Dataset entries =>
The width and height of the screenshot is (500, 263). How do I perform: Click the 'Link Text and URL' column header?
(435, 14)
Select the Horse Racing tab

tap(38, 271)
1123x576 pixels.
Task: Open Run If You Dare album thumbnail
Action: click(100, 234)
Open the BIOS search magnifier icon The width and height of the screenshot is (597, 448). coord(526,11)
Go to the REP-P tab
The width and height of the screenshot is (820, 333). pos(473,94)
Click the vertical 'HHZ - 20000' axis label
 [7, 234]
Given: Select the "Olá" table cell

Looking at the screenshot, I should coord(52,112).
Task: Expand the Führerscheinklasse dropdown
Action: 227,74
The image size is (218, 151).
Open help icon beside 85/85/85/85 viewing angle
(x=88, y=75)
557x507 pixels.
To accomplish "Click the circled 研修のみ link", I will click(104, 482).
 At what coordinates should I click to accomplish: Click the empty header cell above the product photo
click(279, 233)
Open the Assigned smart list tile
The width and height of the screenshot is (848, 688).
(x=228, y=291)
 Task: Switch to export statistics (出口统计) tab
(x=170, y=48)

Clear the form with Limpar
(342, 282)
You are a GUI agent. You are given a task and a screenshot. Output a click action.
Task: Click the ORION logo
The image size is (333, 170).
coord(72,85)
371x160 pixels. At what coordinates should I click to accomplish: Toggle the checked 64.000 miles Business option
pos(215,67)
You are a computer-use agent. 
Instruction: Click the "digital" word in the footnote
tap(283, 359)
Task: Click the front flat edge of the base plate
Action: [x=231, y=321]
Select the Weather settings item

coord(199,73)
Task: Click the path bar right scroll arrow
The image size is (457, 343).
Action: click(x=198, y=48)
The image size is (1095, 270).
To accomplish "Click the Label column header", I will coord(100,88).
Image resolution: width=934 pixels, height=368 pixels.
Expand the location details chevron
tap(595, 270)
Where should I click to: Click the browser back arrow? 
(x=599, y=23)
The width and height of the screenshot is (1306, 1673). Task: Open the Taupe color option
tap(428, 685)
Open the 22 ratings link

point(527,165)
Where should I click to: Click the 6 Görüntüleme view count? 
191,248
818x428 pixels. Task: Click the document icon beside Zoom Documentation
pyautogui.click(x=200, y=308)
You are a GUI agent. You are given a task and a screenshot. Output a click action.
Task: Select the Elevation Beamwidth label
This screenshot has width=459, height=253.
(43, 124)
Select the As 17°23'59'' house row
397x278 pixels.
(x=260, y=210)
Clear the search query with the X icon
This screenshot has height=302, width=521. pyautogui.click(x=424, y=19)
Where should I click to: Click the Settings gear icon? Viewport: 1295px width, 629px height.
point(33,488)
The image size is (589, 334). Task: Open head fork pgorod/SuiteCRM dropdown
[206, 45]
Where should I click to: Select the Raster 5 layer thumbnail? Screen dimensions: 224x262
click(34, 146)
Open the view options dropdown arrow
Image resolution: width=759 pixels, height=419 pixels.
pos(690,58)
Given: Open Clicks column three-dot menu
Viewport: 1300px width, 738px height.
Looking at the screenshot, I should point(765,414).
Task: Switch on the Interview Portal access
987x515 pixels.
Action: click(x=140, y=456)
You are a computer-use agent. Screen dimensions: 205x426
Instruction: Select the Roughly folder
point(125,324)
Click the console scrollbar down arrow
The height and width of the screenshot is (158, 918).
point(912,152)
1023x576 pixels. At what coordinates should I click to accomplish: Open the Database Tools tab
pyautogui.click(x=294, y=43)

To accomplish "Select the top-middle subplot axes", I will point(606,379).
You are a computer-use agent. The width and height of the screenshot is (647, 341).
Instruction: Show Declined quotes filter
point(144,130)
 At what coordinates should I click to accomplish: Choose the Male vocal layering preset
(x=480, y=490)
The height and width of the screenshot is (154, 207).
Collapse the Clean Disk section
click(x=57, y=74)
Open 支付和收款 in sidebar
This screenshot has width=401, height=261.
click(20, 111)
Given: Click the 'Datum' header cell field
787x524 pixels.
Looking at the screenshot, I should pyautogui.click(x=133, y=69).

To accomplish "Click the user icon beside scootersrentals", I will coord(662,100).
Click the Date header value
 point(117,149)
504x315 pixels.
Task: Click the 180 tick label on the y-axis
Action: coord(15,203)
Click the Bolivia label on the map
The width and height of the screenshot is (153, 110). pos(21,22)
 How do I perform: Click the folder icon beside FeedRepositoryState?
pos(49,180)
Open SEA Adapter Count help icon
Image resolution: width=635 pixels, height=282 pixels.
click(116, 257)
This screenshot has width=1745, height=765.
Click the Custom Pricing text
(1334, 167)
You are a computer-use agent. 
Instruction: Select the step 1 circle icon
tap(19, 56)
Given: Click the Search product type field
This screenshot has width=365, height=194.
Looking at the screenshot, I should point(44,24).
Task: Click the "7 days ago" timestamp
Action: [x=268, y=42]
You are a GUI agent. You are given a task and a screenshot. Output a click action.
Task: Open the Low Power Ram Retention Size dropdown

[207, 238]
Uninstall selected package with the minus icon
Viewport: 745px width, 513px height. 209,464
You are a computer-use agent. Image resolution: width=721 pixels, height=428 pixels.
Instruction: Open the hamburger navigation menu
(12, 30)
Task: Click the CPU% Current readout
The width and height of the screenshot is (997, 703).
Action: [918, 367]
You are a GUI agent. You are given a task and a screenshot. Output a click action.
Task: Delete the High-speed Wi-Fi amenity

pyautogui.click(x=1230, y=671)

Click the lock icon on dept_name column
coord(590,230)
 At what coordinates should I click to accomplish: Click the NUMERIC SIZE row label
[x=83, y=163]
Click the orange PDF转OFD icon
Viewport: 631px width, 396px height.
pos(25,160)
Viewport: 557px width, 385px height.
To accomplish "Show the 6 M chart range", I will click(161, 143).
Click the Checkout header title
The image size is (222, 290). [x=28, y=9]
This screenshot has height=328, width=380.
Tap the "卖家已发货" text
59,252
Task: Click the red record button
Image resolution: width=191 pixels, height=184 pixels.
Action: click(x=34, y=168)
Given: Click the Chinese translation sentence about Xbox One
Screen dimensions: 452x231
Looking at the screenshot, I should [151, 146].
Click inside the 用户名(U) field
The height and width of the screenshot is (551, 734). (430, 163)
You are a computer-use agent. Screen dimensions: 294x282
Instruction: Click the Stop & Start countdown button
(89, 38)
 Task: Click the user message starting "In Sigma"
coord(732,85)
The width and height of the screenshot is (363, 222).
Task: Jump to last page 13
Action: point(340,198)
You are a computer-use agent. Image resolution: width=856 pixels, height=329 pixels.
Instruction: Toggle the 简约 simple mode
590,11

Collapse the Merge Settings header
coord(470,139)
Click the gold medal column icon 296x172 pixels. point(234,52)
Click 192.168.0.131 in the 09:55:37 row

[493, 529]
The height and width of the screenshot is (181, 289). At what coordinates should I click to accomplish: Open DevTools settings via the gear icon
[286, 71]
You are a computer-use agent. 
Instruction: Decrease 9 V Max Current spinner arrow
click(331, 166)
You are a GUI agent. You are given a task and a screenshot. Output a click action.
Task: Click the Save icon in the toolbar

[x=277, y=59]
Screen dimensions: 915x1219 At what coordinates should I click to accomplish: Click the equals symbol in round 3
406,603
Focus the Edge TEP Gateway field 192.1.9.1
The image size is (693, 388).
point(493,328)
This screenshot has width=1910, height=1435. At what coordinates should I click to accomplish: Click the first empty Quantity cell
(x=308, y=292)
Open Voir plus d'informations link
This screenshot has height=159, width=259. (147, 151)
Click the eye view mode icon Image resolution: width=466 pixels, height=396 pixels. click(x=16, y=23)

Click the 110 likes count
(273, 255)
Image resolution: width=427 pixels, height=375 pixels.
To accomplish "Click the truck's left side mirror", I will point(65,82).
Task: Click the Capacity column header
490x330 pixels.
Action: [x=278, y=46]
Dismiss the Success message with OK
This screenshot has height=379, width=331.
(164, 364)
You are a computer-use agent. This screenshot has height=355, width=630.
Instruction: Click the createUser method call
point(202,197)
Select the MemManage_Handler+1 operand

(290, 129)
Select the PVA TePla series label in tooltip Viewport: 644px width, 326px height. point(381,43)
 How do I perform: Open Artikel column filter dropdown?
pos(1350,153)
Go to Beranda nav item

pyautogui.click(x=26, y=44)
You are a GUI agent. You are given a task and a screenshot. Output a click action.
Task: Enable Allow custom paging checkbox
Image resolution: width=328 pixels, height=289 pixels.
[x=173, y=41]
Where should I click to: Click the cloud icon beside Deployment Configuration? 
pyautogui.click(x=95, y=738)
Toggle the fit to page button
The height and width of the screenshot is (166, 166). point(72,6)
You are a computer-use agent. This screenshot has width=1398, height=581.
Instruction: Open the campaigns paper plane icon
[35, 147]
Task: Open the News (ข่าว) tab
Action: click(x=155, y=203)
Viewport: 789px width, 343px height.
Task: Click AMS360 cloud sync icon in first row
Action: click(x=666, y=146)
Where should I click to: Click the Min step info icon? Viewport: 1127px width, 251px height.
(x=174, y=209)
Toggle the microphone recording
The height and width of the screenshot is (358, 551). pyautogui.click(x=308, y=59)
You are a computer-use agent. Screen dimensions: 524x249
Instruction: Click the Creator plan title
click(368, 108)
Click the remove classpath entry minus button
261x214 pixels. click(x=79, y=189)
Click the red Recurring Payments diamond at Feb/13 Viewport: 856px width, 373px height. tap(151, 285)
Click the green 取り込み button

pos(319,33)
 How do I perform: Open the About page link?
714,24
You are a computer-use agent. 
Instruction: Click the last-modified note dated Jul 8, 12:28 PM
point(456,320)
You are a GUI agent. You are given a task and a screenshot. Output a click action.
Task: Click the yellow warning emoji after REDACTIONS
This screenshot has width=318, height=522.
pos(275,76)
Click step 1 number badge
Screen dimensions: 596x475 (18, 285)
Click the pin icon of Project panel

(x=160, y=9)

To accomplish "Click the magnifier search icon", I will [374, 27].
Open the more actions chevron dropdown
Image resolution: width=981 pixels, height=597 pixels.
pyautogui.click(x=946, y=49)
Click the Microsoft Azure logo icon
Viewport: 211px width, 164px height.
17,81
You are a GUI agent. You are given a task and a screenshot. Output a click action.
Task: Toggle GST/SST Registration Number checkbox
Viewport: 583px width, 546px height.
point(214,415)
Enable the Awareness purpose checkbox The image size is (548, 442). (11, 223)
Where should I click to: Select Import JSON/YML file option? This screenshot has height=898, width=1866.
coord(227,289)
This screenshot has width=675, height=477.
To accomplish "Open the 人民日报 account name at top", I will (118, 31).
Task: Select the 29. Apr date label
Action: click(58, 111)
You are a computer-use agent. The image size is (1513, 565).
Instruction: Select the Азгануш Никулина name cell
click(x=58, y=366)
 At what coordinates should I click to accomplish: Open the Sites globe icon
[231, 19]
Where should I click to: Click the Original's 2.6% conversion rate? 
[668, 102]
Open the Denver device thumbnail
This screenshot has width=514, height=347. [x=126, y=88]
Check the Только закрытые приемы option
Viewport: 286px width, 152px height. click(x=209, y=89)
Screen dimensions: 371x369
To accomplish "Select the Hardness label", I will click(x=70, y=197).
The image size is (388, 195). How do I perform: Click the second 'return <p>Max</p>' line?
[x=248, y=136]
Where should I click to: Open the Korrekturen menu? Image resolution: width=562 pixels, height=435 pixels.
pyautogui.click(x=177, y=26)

Work instructions =>
The lines that contain the word "Enable" are wanted; copy each of them from the records.

Answer space =>
Task: Enable Allow custom paging checkbox
Enable the Awareness purpose checkbox The image size is (548, 442). (11, 223)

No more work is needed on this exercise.